10 Tips for Teen Nutrition

I have been working with a lot of teen athletes for a while now and I wanted to provide a few general tips on how I look at helping teens with their nutrition. 

First, a bit of background on how I define “athlete” and how I see nutrition: Any teen that is active and probably has goals in their athletic ability is an athlete. You do not need to be a certain size, body fat percentage, or workout in a certain way to be an athlete. The way I approach nutrition is that food is fuel. We eat to help our bodies and brain feel good and function well for the life that we want. Food has no moral value, there are no “good foods and bad foods” and I never encourage kids to diet and lose weight to be smaller or look a certain way. I will only talk about food for kids in terms of helping teens do the things they want to do in school, sports, and life. (For more about not moralizing food choices, see Robb Wolf’s book, Wired to Eat.)
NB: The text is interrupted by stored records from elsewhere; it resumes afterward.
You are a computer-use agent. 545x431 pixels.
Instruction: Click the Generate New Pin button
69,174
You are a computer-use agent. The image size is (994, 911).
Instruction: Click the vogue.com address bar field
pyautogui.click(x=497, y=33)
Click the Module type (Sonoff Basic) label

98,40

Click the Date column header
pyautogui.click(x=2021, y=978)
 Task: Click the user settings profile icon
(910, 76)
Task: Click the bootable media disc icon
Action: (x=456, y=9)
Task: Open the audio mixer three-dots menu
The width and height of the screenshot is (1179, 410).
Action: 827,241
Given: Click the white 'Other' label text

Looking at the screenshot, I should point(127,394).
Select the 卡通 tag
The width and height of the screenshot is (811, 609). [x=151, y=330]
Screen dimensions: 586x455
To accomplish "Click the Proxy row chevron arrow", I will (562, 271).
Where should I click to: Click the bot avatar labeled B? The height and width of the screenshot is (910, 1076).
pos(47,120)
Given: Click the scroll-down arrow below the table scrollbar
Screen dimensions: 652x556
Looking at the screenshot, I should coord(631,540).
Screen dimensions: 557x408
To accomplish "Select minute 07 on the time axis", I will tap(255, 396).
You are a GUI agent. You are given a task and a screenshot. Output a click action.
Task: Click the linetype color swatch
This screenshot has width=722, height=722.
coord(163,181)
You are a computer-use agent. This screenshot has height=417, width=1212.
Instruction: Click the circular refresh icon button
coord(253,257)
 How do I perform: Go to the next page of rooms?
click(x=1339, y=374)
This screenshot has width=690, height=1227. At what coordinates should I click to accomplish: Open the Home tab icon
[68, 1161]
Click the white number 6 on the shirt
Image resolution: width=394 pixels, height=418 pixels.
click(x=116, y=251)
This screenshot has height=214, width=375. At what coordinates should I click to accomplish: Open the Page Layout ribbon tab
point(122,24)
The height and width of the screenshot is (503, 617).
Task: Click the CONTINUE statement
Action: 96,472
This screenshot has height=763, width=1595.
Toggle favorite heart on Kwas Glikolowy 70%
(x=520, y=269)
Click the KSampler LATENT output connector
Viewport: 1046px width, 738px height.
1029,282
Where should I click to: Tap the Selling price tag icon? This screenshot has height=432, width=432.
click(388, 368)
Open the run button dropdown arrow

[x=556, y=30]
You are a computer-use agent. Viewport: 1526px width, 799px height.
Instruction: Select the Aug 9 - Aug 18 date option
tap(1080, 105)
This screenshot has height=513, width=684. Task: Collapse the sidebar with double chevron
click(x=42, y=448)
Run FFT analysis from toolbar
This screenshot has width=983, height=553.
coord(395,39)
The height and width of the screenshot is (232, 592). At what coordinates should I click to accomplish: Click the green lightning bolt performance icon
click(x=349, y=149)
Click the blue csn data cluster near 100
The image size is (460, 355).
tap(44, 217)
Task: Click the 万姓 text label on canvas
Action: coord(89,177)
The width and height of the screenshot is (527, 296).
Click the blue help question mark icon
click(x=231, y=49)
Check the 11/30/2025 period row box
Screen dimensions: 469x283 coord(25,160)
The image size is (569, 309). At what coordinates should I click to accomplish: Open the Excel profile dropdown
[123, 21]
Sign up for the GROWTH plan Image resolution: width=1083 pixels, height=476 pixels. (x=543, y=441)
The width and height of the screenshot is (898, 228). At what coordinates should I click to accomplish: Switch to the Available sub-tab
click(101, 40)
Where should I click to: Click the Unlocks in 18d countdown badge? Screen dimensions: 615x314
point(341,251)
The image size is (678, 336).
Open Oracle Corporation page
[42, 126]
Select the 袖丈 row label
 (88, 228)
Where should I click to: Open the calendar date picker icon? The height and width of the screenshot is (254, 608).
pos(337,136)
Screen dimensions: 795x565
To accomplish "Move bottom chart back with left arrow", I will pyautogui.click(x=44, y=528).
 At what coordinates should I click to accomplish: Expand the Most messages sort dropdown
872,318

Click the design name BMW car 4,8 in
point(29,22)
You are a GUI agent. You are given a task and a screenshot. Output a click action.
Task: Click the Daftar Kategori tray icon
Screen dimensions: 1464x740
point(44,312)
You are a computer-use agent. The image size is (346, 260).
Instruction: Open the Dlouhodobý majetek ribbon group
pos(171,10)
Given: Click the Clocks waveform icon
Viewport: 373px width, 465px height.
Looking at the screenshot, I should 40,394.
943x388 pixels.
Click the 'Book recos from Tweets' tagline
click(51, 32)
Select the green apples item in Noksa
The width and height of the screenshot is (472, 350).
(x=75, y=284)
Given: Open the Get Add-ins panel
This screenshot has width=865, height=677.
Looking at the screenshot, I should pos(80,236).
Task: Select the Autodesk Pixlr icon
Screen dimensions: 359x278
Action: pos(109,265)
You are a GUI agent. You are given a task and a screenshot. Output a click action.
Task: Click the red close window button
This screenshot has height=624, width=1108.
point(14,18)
Given that, here are some tips to helping teen athletes with their nutrition:

  1. Don’t count calories: Counting calories can lead to eating disorders and we want to be very careful with our kids. I rarely let a teen log their food into a system that also puts the caloric values on the food and/or gives calorie recommendations. 
  2. Any food logging is to gain information only: If your teen is going to log their food, they can write it down or take photos of their food. The point in logging food would be for them to also note how the felt during training, school, and life and see if there are any links between how they ate and how they function. This is usually used when trying to figure out food sensitivities.
  3. Log sleep, training, and injury/pain: Not enough sleep and not enough recovery (or too little training) can lead to poor performance or injury and pain. You want teens to learn that many things affect how you feel and perform, not just food. 
  4. Be an objective observer: Teens may say that they can eat whatever and they don’t feel or perform any differently. However, you will notice that on a day they ate pizza and pop the night before, they are tired and sluggish during training, workouts that are normally easy for them seem hard, they have a hard time concentrating on school work, or they may have stomach pains or other physical issues. You can mention to them what you are observing, as long as you never moralize food choices or their performance! Here is an example of what you could say: “I noticed that today your two mile run was really hard for you and you got side cramps and a stomach ache. This has happened a few times the day after you went out to the movies and got popcorn, pizza, and pop. Maybe we can remember that and see if eating something a little different the day before a long practice might make you feel a little better.” Your kid could get equally sick with a stomach ache from fruit as another child could from pizza (every body is different), so never say; “When you at all those bad foods, you performed badly. You can’t do that again.”
  5. Make sure they eat enough: If your child seems to not have enough energy or keeps getting injured easily, you need to make sure they are eating enough (regardless of their size.) In order to do that, you (not your teen) can periodically log their food in a calorie app and just check and see if they are getting enough calories and a good mix of macronutrients (carbs, protein, and fats.) (To get responsible calorie targets for a teen, go to a doctor that specializes in sports.) Remember to take into account that teens keep growing and calorie needs will increase often. 
  6. Talk about food as fuel: Food helps us do what we want by making sure we have energy and helping us feel good mentally and physically. Food is not about weight loss.
  7. Periodically make some meals for them: While we want our teens to be independent and make all of their meals, their brain is not fully developed and they still need our guidance. Make some meals for/with them and include the foods and portions you know they need to keep fueled. This way they have some sort of visual guidelines that they will model when they make their own meals.
  8. Give teens a visual of how their plate might look for most meals: My general recommendation for nutrition that fuels your body is to eat half your plate full of veggies, a palm sized portion of meat, some nuts and seeds, some fruit and some healthy fat, little starch, and no sugar. Eat enough to give you energy for your workouts, school, and day, but not so much that you feel tired and sluggish. (See photo.)
  9. Speak kindly about yourself: Our kids mimic us and even though it seems like our teens can’t hear us half the time (due to headphones in their ears 24/7) they do. If you call yourself fat, weak, or ugly they will do the same to themselves.
  10. Exercise is not an exchange for food: Exercise enables us to do the things we love and have an active brain and body. The purpose of exercise is not to “be allowed to” eat food. Exercise as an exchange for food is another huge trigger for eating disorders, especially overexercising.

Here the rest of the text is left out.